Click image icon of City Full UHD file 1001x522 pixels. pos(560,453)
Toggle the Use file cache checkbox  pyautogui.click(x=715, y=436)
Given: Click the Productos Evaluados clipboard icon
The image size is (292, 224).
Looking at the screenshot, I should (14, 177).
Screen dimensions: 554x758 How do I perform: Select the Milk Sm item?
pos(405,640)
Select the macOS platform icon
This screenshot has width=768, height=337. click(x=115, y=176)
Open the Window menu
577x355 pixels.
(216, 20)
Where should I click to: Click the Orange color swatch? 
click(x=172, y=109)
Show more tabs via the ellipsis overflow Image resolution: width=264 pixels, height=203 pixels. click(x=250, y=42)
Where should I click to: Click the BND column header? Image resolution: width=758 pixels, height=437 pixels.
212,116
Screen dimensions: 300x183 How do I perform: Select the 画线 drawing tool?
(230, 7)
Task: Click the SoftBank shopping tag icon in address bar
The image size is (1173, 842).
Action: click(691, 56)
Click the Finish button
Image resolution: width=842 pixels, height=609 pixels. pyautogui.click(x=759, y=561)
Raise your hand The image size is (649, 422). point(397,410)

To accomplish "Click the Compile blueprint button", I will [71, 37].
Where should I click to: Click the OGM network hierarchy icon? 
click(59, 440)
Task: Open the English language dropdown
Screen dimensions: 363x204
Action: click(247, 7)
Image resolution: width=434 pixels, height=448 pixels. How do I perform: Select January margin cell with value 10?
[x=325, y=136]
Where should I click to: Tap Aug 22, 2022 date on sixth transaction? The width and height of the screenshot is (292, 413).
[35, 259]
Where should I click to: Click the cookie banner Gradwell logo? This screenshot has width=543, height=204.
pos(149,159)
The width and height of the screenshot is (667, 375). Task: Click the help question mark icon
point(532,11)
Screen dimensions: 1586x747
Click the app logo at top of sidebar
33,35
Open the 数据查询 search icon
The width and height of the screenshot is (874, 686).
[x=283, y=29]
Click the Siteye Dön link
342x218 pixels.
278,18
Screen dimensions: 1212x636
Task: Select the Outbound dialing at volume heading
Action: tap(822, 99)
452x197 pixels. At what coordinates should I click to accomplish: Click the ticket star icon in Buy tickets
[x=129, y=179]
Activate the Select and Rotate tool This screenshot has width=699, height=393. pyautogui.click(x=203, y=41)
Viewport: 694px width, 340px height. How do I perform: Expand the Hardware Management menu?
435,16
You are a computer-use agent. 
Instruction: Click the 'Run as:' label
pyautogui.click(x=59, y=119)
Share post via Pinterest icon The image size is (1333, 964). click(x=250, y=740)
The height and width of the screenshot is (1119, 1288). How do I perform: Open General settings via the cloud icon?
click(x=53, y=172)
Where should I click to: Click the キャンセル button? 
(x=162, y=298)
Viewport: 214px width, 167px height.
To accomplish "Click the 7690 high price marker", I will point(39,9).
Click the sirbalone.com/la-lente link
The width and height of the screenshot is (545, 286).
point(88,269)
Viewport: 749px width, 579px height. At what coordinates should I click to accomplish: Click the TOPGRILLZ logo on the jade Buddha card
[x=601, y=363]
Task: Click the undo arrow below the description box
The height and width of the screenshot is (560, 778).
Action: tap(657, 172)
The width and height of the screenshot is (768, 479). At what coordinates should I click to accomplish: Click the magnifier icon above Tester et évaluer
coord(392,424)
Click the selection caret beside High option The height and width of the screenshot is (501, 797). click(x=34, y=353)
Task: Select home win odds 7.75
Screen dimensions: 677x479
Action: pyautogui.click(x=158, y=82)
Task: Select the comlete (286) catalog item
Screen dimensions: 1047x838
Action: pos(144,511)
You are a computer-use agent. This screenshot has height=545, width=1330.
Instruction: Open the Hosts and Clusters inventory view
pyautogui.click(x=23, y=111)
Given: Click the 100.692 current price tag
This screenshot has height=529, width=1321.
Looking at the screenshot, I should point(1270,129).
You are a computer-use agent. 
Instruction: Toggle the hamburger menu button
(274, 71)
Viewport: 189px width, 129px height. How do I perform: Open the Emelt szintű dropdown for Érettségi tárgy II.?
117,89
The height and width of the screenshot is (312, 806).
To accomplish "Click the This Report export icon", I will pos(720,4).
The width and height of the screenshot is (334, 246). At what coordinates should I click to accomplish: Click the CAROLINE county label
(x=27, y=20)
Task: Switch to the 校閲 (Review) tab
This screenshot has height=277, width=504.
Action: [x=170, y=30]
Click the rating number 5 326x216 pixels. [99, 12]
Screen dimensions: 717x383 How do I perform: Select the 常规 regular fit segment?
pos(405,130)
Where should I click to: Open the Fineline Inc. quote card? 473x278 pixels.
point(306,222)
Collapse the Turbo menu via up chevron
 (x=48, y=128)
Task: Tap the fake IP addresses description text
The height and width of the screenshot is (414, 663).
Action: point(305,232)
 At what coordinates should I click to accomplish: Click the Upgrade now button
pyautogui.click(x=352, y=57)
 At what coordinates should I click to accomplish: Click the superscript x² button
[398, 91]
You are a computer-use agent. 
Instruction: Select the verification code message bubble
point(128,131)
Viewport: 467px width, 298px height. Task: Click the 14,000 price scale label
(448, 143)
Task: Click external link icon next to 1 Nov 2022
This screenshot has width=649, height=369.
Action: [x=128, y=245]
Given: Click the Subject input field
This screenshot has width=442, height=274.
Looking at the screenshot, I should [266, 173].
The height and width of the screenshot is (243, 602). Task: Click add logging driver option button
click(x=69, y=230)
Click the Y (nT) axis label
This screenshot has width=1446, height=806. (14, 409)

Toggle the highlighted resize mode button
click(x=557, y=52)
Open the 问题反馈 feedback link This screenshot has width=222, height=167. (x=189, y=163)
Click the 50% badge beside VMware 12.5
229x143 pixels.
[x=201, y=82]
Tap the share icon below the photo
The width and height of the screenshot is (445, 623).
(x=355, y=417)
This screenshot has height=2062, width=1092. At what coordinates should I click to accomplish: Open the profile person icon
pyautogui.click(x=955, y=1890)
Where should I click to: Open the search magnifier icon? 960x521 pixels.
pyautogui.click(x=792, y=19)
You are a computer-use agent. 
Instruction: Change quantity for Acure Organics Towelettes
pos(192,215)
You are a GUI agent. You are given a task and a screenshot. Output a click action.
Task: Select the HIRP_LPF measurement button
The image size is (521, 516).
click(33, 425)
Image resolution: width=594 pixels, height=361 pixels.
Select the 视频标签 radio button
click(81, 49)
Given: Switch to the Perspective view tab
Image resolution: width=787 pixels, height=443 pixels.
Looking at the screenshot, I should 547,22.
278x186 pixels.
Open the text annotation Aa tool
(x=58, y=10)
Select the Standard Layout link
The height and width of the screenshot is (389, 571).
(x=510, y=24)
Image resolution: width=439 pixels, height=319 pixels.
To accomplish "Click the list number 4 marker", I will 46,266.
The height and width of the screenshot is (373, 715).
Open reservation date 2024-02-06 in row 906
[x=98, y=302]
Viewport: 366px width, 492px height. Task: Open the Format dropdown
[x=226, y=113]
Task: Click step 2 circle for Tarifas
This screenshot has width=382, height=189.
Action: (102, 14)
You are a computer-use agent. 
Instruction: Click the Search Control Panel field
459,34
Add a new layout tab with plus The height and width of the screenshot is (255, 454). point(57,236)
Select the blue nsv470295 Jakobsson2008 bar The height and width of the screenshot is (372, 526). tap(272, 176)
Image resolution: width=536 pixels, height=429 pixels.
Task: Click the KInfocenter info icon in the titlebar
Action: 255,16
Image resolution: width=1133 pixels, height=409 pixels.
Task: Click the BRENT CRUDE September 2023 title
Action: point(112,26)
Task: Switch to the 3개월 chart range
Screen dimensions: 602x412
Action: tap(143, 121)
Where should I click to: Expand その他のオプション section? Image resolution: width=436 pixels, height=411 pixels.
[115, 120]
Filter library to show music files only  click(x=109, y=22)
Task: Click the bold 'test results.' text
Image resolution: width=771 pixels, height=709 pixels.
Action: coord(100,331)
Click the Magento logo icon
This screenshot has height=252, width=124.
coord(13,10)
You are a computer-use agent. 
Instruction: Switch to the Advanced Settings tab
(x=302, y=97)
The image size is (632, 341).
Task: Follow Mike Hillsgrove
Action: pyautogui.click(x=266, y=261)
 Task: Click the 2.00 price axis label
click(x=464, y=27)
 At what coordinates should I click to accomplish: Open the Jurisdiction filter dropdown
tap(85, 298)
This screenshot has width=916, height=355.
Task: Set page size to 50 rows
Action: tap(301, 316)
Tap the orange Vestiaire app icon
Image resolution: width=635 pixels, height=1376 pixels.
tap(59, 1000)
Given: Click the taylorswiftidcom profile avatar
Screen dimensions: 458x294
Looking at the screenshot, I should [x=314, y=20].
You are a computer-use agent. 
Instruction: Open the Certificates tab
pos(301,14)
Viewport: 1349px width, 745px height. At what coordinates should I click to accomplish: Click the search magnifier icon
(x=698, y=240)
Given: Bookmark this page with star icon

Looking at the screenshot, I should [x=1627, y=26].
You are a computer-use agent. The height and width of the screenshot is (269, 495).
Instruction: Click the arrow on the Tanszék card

::::::

● What this task involves: Retype, in the same exact form, the lines of the material above from the line holding "Given: Click the Subject input field" through the line holding "278x186 pixels.".

● Task output:
Given: Click the Subject input field
This screenshot has width=442, height=274.
Looking at the screenshot, I should [266, 173].
The height and width of the screenshot is (243, 602). Task: Click add logging driver option button
click(x=69, y=230)
Click the Y (nT) axis label
This screenshot has width=1446, height=806. (14, 409)

Toggle the highlighted resize mode button
click(x=557, y=52)
Open the 问题反馈 feedback link This screenshot has width=222, height=167. (x=189, y=163)
Click the 50% badge beside VMware 12.5
229x143 pixels.
[x=201, y=82]
Tap the share icon below the photo
The width and height of the screenshot is (445, 623).
(x=355, y=417)
This screenshot has height=2062, width=1092. At what coordinates should I click to accomplish: Open the profile person icon
pyautogui.click(x=955, y=1890)
Where should I click to: Open the search magnifier icon? 960x521 pixels.
pyautogui.click(x=792, y=19)
You are a computer-use agent. 
Instruction: Change quantity for Acure Organics Towelettes
pos(192,215)
You are a GUI agent. You are given a task and a screenshot. Output a click action.
Task: Select the HIRP_LPF measurement button
The image size is (521, 516).
click(33, 425)
Image resolution: width=594 pixels, height=361 pixels.
Select the 视频标签 radio button
click(81, 49)
Given: Switch to the Perspective view tab
Image resolution: width=787 pixels, height=443 pixels.
Looking at the screenshot, I should 547,22.
278x186 pixels.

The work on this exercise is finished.